L'Ivresse du pouvoir : Critique

Erwan Desbois | 20 février 2006
Erwan Desbois | 20 février 2006

Dans le milieu du cinéma comme ailleurs, les grands fauves ne meurent jamais : à l'instar de Woody Allen et son Match point, Claude Chabrol en apporte la preuve éclatante avec cette Ivresse du pouvoir qui rend le spectateur lui aussi ivre... de joie. 

Le réalisateur français est toujours fidèle à son thème de prédilection : les comportements humains dans le cadre des rapports – ou plutôt des conflits – entre les différentes classes sociales. En s'appropriant l'affaire Elf, il délaisse en effet détournements de fonds et commissions occultes pour se recentrer sur le parcours personnel de ceux qui en furent les deux acteurs principaux, la juge Eva Joly/ Jeanne Charmant Killman/ Isabelle Huppert et le chef d'entreprise Le Floch – Prigent/ Humeau/ François Berléand. Tous deux ont en commun de venir d'un milieu modeste et de s'être fait à la force du poignet une place dans les hautes sphères de la société – dans les arcanes du pouvoir.

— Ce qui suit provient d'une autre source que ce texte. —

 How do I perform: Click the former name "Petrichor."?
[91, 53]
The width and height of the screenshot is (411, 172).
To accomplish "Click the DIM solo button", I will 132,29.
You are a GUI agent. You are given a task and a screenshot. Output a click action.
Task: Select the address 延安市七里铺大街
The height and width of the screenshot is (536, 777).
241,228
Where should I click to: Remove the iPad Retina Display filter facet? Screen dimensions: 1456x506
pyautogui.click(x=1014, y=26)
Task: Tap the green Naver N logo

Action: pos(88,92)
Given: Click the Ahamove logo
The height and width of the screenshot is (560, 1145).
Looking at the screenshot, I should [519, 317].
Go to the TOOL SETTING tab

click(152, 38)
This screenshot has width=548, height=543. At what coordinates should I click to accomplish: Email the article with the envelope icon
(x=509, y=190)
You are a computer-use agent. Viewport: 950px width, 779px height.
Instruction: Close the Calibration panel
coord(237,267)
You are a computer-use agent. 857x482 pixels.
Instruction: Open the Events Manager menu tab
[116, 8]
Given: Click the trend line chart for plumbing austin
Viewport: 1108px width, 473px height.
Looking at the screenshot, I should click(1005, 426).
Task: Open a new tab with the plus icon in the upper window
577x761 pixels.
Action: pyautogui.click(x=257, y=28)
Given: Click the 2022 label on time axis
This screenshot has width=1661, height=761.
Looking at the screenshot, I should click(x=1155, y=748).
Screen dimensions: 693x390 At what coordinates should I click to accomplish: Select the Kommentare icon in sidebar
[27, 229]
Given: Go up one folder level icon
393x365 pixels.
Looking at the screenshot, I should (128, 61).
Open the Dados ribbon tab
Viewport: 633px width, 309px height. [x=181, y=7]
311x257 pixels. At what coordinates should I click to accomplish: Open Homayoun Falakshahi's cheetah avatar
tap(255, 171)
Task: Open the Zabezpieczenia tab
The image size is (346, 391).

Autour d'eux, Chabrol « croque » avec délectation une impressionnante galerie de seconds rôles – familles, collègues, politiciens –, qui font de L'Ivresse du pouvoir une chronique sociale ravageuse dans la lignée de La Cérémonie, son dernier grand film en date. En effet, derrière l'image lisse et équitable d'une société qui voudrait faire croire qu'elle a gommé discriminations et injustices se cache une réalité immuable et beaucoup moins avouable. À savoir que les « petites gens » interchangeables tels que Jeanne et Humeau le resteront toujours, et qu'en attendant d'être remplacés ils ne bénéficient que de la liberté qu'on veut bien leur donner. Ainsi, en tant que juge d'instruction Jeanne mène en théorie son enquête en toute indépendance et avec tous les moyens qu'elle souhaite ; mais elle a un supérieur hiérarchique, qui a lui-même un supérieur, qui a des relations…

« L'important, c'est que nos structures [de manipulations et de contournement des lois] tiennent bon », dit un sénateur véreux à ses complices au cours du film. Chabrol ne se gêne pas pour dénoncer les dérives du système stigmatisées par ce scandale mais, confronté à cette comédie du pouvoir – celui que l'on a et celui que l'on subit –, il choisit d'utiliser comme moyen d'accusation l'arme redoutable qu'est l'humour. Un humour de farce, car c'est bien ce dont il s'agit ici, tant les sommes en jeu sont énormes et les réseaux de manipulations complexes. Comme toutes les meilleures farces, L'Ivresse du pouvoir fonctionne car elle n'hésite pas à forcer le trait dans la caricature et la facticité tout en conservant un socle réaliste solide. La description du fonctionnement de la justice est détaillée jusque dans ses moindres points de procédure, de même que le déroulement d'une enquête est décrit sans fioritures. Mais pour tout ce qui relève de la fiction, l'exubérance est de mise. Des apparences des personnages – les gants rouges de dominatrice de Jeanne, les démangeaisons de Humeau dues au stress – à leurs noms propres minutieusement composés (maître Parlebas, un chef d'entreprise séducteur nommé Sibeau), tout concourt à commenter l'action en exagérant la fonction et les caractéristiques de chacun.

Libérés de toute contrainte par ce délicieux glissement vers la folie douce, les acteurs (Huppert et Berléand mais aussi Patrick Bruel, Marilyne Canto, Robin Renucci…) s'en donnent à cœur joie. Tout comme Chabrol, qui va jusqu'à intégrer à son récit un narrateur (le neveu de Jeanne, qui a fait l'ENA avant d'abandonner pour s'enfuir de cet univers de requins en devenir) et un chœur (les politiciens et mafieux qui ont le vrai pouvoir, aux cigares tous plus énormes les uns que les autres). Leur présence, à la fois drôle et instructive, artificielle et porteuse des plus grandes vérités du film, permet au metteur en scène de réussir son coup en beauté sur tous les tableaux .

 

 

Résumé

À partir de trames ténues (Merci pour le chocolat, La Fleur du mal), Chabrol aboutissait à des films « friandises », certes mineurs mais jamais désagréables à suivre ; il n'y a donc rien d'étonnant à ce qu'en mettant son immense talent au service d'un – très – bon sujet, il réalise rien de moins qu'un chef-d'œuvre jubilatoire.